» **THE PROBLEM**: Within the material that follows, how many lines include the string "agent"? Answer with the number and nothing more.

» **AVAILABLE RECORDS**:
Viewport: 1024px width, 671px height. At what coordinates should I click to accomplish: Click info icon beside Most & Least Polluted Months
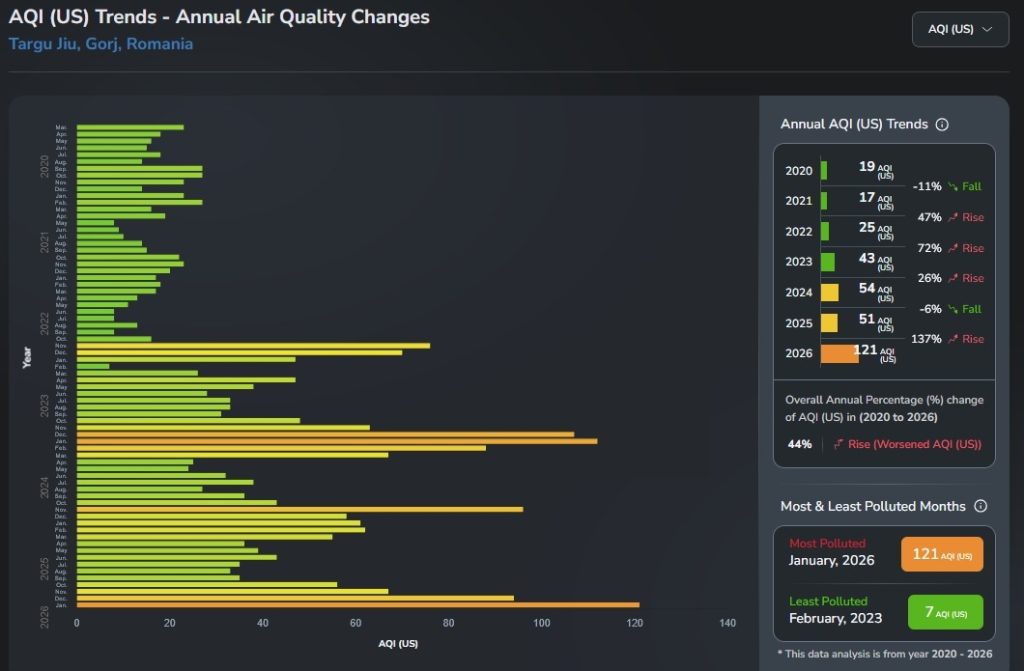980,506
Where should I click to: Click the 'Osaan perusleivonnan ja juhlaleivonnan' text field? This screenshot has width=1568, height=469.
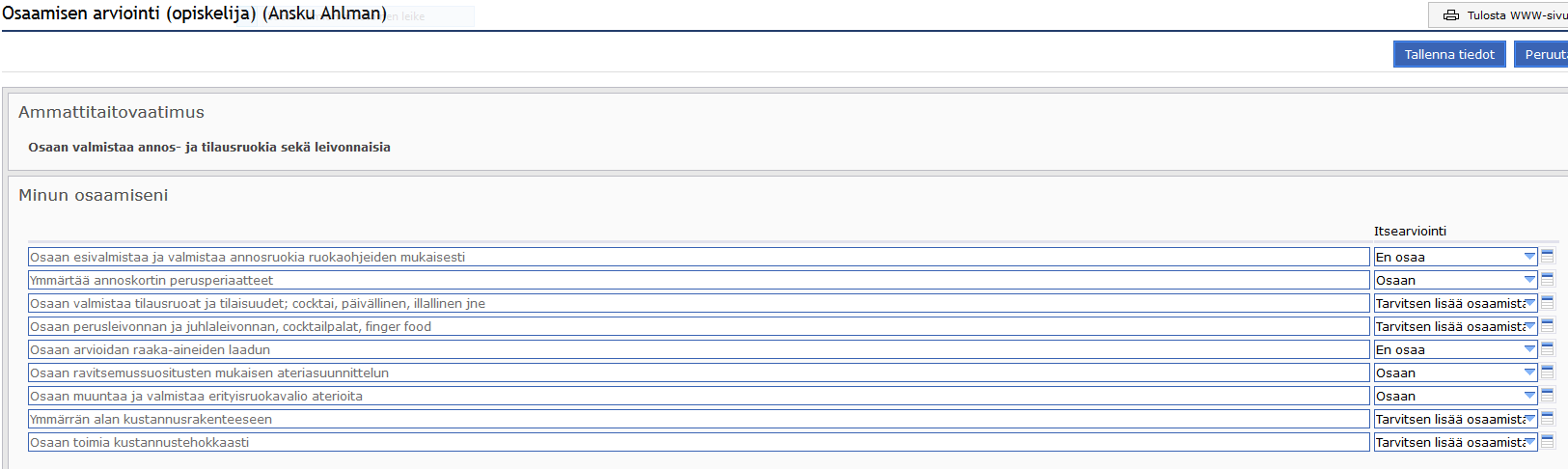(699, 326)
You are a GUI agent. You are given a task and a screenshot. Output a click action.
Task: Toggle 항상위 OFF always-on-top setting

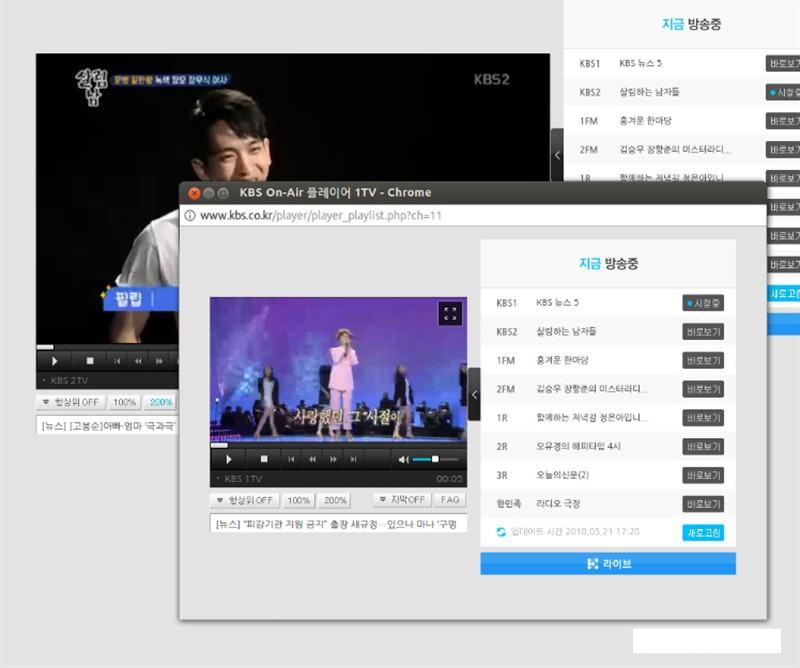pyautogui.click(x=244, y=498)
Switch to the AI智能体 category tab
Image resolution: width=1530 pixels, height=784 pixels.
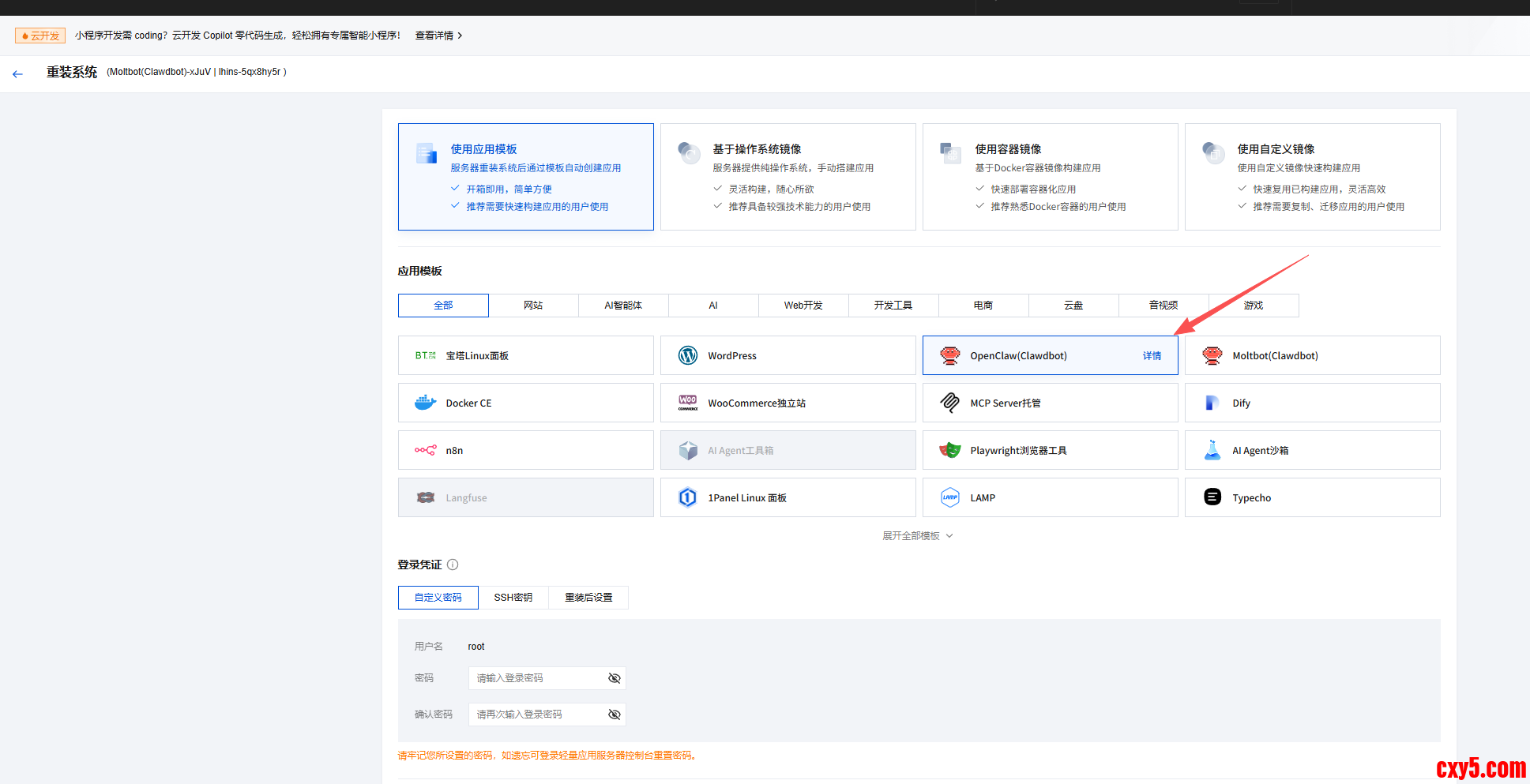pos(623,306)
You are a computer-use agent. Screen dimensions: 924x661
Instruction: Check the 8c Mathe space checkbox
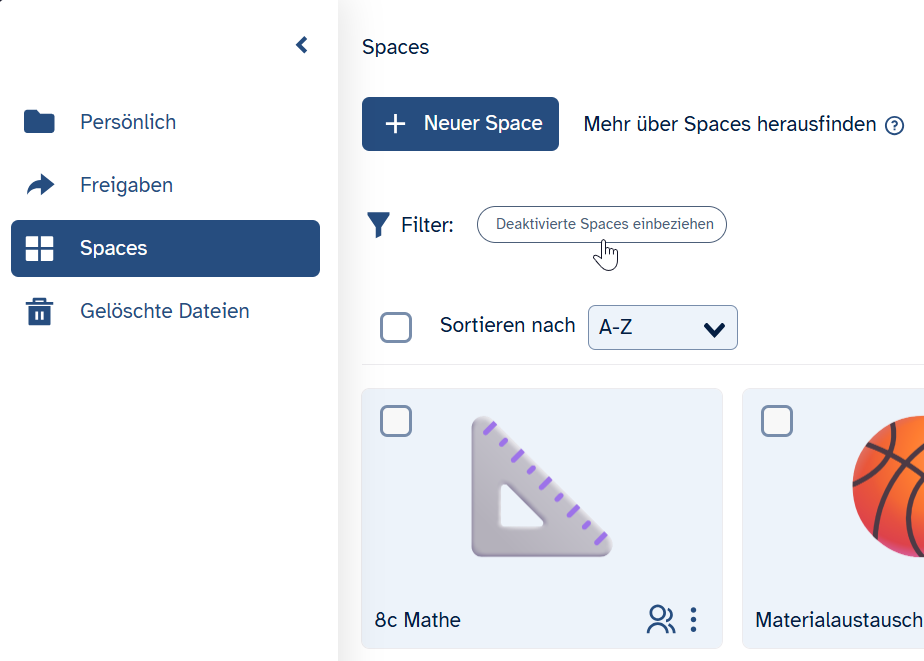pos(396,421)
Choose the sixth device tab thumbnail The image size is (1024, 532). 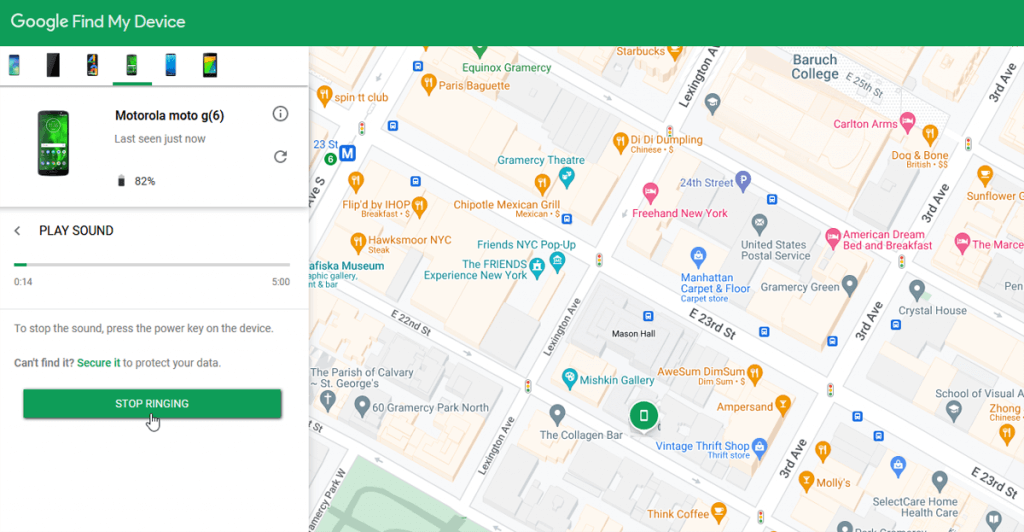209,65
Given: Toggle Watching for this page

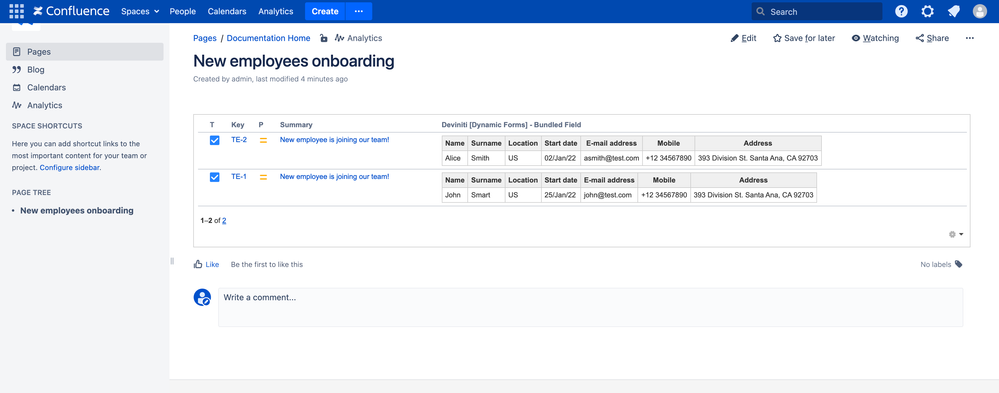Looking at the screenshot, I should click(875, 38).
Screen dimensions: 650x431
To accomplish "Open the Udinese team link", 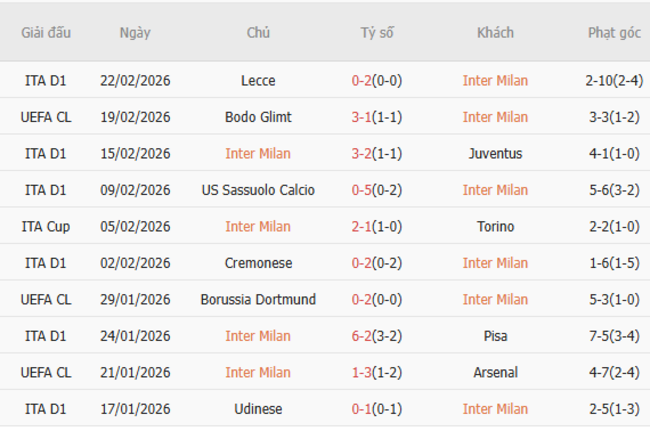I will coord(258,409).
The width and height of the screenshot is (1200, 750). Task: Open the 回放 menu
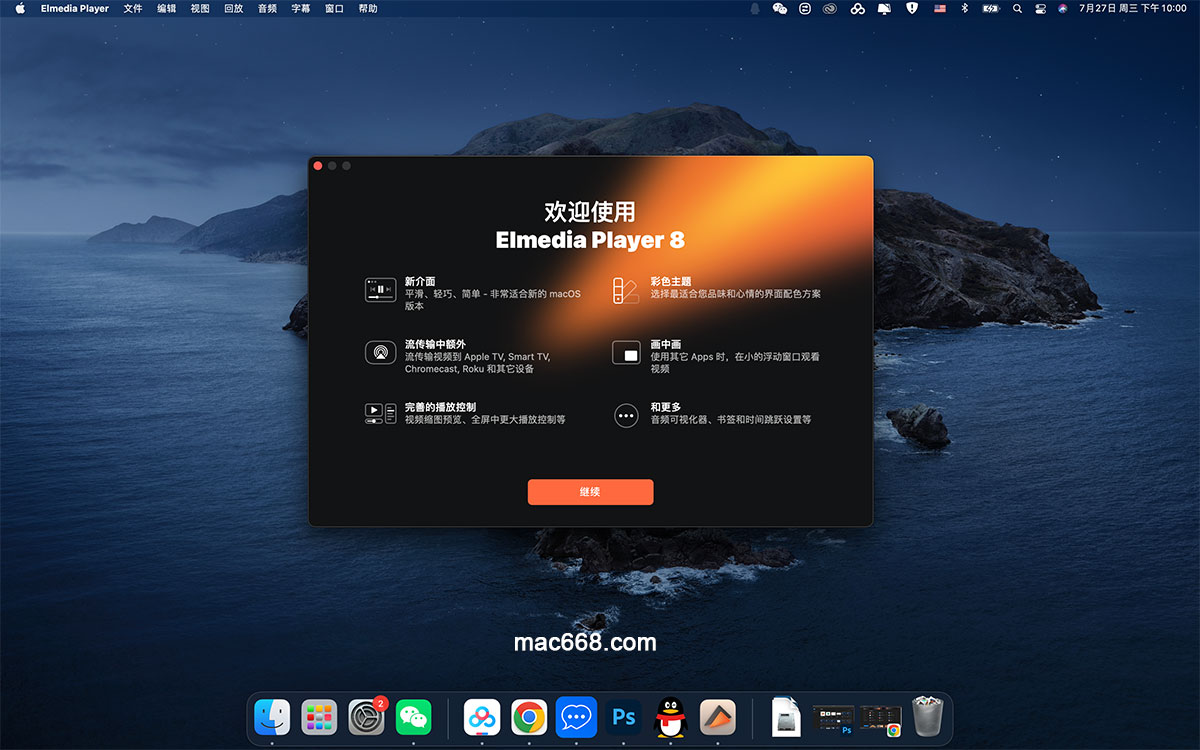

» **RESPONSE TO THE EXERCISE**: 2